Sex is not only a short word but one with a tiny presence in many mainline churches. At least, sex is one of those topics “good” pastors stay away from because sex is a private matter. I agree, it is one of the most intimate of privacies, but I might not be a “good” pastor. The church needs to talk about sex—or more formally, sexual ethics—because the world is talking about it. Your children and grandchildren are talking about. Your coworkers, siblings, and neighbors are talking about. If they or you aren’t talking explicitly about sex, it surrounds you in books, social media, TV commercials, and nearly every corner of the world wide web. This is why having a biblical worldview on sex is so important.

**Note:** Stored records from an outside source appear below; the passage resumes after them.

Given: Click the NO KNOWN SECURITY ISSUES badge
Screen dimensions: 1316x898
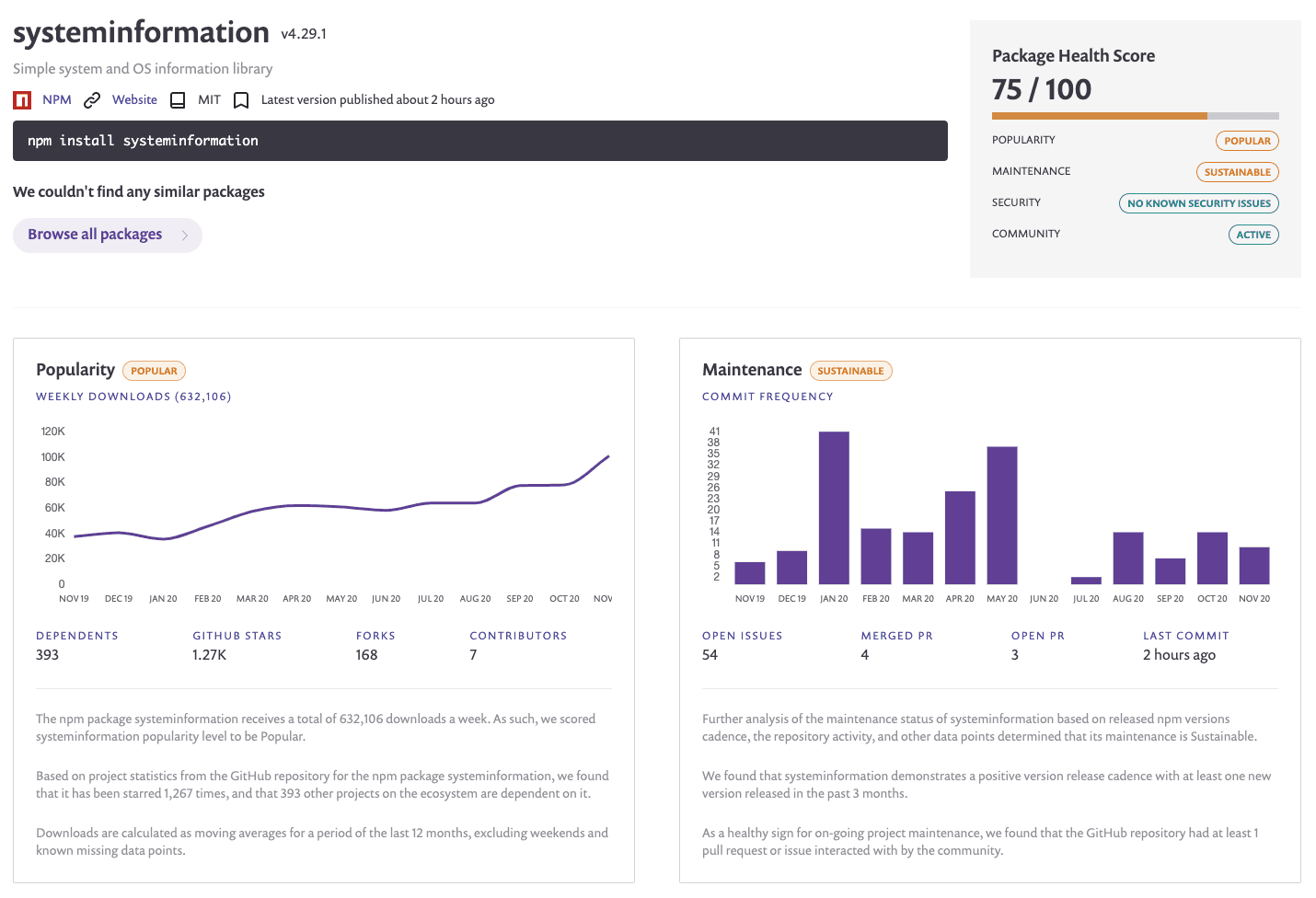Looking at the screenshot, I should [x=1198, y=203].
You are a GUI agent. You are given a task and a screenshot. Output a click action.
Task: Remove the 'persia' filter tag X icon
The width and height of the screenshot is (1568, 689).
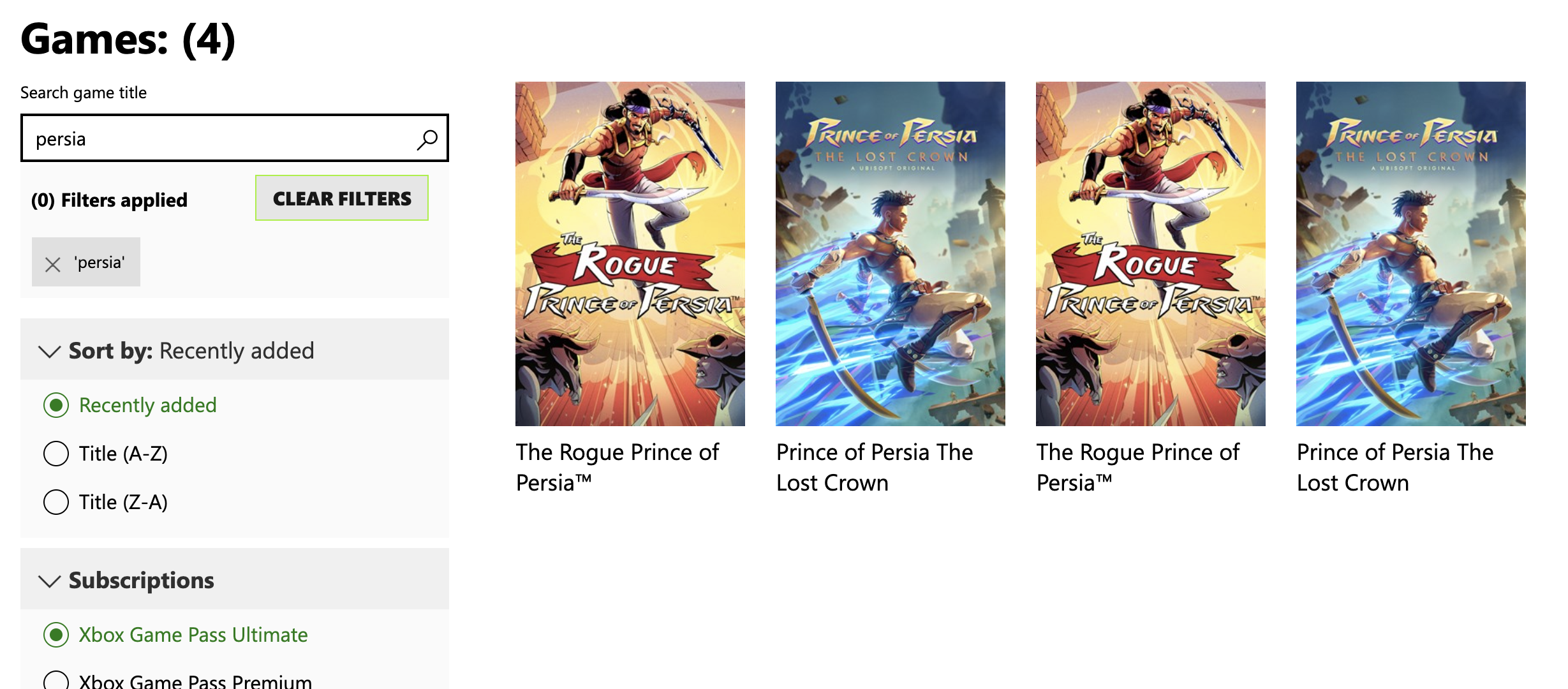coord(53,263)
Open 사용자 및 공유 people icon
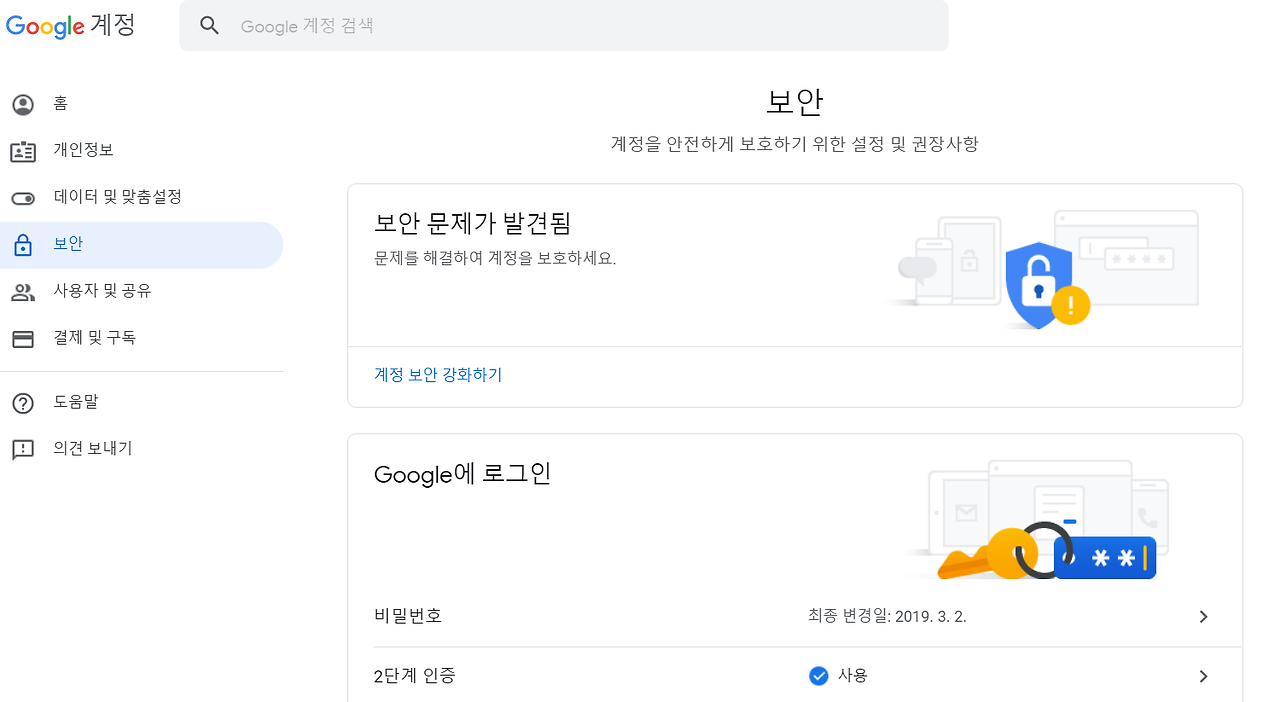Screen dimensions: 1280x702 click(x=23, y=292)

If you do hold to the Christian sexual ethic, you have likely discovered that much of Western society criticizes it as something antiquarian at best and at worst repressive and hateful. This is why knowing the biblical context is so helpful. Those critiques of biblical sexuality betray they are ignorant of the world of the Bible. In the First Century Roman Empire, when the New Testament was being written, it wouldn’t be unethical for men to do whatever they wanted to women. Concubines, prostitution, homosexuality, pornography, rape, and pedophilia were at best ignored and at worst commended. In this world of sexual license, Christianity actually provided both protections and liberation for women to no longer be mere objects of sexual desire but a valued and necessary half of a monogamous marriage.
It is to that end the New Testament forbids “sexual immorality.” The Greek word often translated this way is porneia, which simply refers to sexual activity, but when viewed through the biblical lens is all sexual activity outside of a monogamous, heterosexual marriage covenant. Since porneia has such a wide range of meaning, the list of sexual immorality anathema to Christians can be and is quite long. From Scripture, it at least includes fornication, bestiality, adultery, homosexuality, rape, pornography, incest, pedophilia, cohabitation, transgenderism, polygamy, sodomy, and perhaps more (Lev., 1 Cor., & 1 Thess.)
It is important to note that just because a Christian holds to the biblical sexual ethic does not mean he or she is incapable of committing sexual sin. In fact, we know many faithful believers who have fallen into this snare—from ancients like King David to contemporaries like Ravi Zacharias. Thankfully, God is quick to forgive when we are quick to repent, turning from sin and trusting in Christ. Nevertheless, if we are truly redeemed and regenerated, then we cannot approve of sexual sin. Moreover, and this I see growing too much and too quickly, we cannot seek to change the biblical sexual ethic. God has spoken on what is pleasing in His sight. What pleases God is a one-man/one-woman marriage covenant where husband and wife enjoy the divinely appointed place of sex.